The adjacent large wool room is solidly constructed of timber and still contains its original wool press and dump press as well as wicker wool baskets, wool tables and wool storage areas. The wool room'swestern wall has two double doorways with timber doors used to load wool bales onto transportation. Above the doors are a set of windows and above that two circular unglazed windows said to encourage the owl's access to the shed to deal with rodents.

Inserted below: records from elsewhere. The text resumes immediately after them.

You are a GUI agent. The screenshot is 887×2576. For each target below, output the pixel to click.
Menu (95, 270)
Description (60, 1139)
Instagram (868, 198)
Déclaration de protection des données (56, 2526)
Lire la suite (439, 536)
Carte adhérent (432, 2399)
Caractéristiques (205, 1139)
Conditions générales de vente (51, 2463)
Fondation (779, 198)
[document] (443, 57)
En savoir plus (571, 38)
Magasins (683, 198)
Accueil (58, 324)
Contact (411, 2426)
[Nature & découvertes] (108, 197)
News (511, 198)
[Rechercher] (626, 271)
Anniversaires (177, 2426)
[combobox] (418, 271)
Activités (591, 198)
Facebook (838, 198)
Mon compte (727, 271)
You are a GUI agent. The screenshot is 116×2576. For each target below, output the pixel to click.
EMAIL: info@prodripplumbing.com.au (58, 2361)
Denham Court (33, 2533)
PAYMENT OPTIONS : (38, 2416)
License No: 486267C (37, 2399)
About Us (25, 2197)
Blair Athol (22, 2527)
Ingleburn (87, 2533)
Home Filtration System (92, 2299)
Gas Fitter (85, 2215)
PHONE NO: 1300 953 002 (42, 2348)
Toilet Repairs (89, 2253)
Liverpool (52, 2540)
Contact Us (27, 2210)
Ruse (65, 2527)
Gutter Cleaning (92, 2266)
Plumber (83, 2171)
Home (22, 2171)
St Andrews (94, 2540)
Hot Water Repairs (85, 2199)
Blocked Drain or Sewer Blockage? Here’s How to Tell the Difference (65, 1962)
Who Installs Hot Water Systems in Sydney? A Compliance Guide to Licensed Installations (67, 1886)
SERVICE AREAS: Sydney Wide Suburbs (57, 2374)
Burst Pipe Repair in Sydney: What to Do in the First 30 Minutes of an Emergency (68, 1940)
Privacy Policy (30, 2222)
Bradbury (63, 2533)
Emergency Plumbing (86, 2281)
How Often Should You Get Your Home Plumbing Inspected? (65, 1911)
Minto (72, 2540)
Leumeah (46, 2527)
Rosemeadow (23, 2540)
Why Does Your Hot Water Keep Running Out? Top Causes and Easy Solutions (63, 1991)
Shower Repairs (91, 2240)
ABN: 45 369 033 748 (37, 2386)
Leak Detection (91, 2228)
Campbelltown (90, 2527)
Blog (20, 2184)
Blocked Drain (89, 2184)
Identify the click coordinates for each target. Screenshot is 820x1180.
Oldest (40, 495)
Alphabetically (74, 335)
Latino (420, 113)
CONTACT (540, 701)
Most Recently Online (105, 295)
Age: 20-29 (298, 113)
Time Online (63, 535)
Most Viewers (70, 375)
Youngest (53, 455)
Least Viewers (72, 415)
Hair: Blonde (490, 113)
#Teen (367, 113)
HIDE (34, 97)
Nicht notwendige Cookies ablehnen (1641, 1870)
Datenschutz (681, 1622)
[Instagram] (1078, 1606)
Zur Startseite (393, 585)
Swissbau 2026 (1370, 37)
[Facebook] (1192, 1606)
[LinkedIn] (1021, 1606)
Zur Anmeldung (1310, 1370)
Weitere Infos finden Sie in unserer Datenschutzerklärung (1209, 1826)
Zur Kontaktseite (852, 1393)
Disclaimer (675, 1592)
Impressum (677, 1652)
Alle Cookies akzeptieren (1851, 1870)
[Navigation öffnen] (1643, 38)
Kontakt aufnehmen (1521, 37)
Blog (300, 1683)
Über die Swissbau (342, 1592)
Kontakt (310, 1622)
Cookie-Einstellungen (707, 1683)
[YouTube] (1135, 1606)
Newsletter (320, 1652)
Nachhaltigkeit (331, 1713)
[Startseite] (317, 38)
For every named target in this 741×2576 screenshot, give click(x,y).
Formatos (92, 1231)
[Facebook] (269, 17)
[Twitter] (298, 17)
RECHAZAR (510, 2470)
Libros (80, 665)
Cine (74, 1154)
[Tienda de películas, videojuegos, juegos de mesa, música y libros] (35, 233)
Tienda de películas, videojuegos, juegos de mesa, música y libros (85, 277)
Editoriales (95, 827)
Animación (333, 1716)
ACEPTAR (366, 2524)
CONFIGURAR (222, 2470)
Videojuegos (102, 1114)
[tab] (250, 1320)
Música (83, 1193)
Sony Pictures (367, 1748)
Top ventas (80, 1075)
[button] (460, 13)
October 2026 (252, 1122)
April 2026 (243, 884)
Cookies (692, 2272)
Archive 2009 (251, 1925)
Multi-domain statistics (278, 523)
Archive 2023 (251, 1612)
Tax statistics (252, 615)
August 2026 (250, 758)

The shearing shed was constructed with a mechanised board powered by a steam engine located adjacent to the northern wall of the wool room evidence of which is still in situ. This powered a long drive shaft set on bearings beneath the shed and connected to a belt that drove a pulley beneath the shearing board floor which is still evident. A second belt passed through the floor to drive a pulley and shaft mounted high above the shearing board. Belts from this shaft drove the shearing gear. The external steam engine also powered the hydraulic accumulator that provided pressure to the wool press and dump press. These elements are all still in place. The complicated arrangement for driving the shearing shed was replaced by an oil engine set within an engine room opened up by removal of the first four shearing stands adjacent to the expert's room. The oil engine has been replaced by an electric motor set at the northern end of the board.

To the east of the shearing shed and it's sheep race and catching pens is a timber sheep bridge which connects to the large sweating pens. The bridge itself is gated at intervals allowing control of sheep movement between the sweating pens and the main shearing shed.

=== Condition ===

The building is in generally good condition for its age, although there is evidence of extensive deterioration of the bases of posts below the wool potential: room. The site has moderate archaeological potential.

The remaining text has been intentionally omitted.